Si la obra de Palomino durante la segunda mitad de los setenta, a lo largo de su «serie negra», fue la de un realista preferentemente goyesco, iconoclasta y primitivo, no menos documental e histórico sería su realismo de la «serie blanca», de la que esta Paquita con lámpara y rosas (1981) es referente capital, por más que entonces el pintor ya anduviese distraído de narrar lo exterior, lo extremo de la calle, para recluirse en lo interior humano, en esa intimidad que a todos nos concierne e iguala. Confidencial este pastel entre dos luces: la de la lámpara y la del cielo, ambas calladas en su eco, en sus sombras juanramonianas de flores a punto de ajarse pero que derraman sus claroscuros y transparencias por la solería de la estancia, casi arrepentida de haber llegado a una mañana cuya duración se proyecta al porvenir para desescombrar su cansancio. Pieza pacientemente elaborada, en cuyo papel no deja de caracolear, hasta volverse materia cancerosa de arabescos, una gama de colores fríos y templados, sordos y encendidos, sonámbulos, mientras un misterioso tenebrismo alza la fugacidad del instante como permanente porque aguarda la sentencia del tiempo. Pieza ascética y humanísima que ilumina nuestros sentidos, seguramente tras una noche de duermevela o en vigilia, con la mirada ciega de Paquita Morales, una mujer tranquila, inmaculada como su misteriosa belleza, cercada de desamparo. Si el héroe romántico tuvo como modelo al bohemio, los de Palomino serán personas desvalidas, perdedores. Sin entregarnos la cosa, sino la sensación de la cosa, haciéndonosla vivir, se nutre así la pureza de Palomino de la lección de Mallarmé, si bien, ay, sin contemplaciones, radical y duro, porque su obra acaba consternándonos al memorizar nuestros vacíos: pintura siempre en rebeldía ante la trama social cuya razón la funda la usura. Sí: esta Paquita expresa estéticamente la suerte de los perdedores del ayer inmediato y la de los de este hoy confinado en su mezquindad social, enmascarada y nihilista.

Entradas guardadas
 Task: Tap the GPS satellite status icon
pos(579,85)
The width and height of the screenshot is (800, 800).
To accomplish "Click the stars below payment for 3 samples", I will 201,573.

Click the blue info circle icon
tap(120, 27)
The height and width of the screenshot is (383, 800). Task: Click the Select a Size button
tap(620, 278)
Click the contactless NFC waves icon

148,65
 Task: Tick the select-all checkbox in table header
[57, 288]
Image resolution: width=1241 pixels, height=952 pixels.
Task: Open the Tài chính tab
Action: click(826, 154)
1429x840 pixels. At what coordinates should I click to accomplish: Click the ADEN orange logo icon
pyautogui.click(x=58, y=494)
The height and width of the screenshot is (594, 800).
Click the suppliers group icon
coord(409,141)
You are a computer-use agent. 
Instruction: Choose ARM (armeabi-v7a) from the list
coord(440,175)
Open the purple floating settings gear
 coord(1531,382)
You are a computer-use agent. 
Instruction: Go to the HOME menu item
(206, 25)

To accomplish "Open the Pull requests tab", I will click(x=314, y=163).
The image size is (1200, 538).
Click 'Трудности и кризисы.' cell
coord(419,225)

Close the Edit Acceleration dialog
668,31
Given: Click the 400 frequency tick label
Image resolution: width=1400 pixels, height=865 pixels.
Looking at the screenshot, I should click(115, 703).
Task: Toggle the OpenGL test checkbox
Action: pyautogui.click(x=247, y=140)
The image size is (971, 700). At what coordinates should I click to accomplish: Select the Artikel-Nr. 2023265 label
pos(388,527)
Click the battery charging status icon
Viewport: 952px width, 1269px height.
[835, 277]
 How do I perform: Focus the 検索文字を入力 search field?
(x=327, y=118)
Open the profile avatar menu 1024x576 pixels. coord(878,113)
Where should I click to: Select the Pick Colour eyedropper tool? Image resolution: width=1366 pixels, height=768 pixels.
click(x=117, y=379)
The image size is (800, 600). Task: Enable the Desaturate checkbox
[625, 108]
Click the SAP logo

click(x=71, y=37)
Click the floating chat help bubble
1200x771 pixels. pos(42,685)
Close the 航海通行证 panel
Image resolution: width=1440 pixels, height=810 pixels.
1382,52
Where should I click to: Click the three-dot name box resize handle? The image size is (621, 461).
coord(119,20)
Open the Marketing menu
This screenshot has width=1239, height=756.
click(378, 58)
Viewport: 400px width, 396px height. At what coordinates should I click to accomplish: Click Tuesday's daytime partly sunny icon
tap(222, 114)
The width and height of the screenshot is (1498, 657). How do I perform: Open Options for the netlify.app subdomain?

## Objetivo de la tarea:
Según el fragmento, ¿de qué año es la obra Paquita con lámpara y rosas? Responde solo con lo que dice el fragmento.

## Respuesta:
De 1981.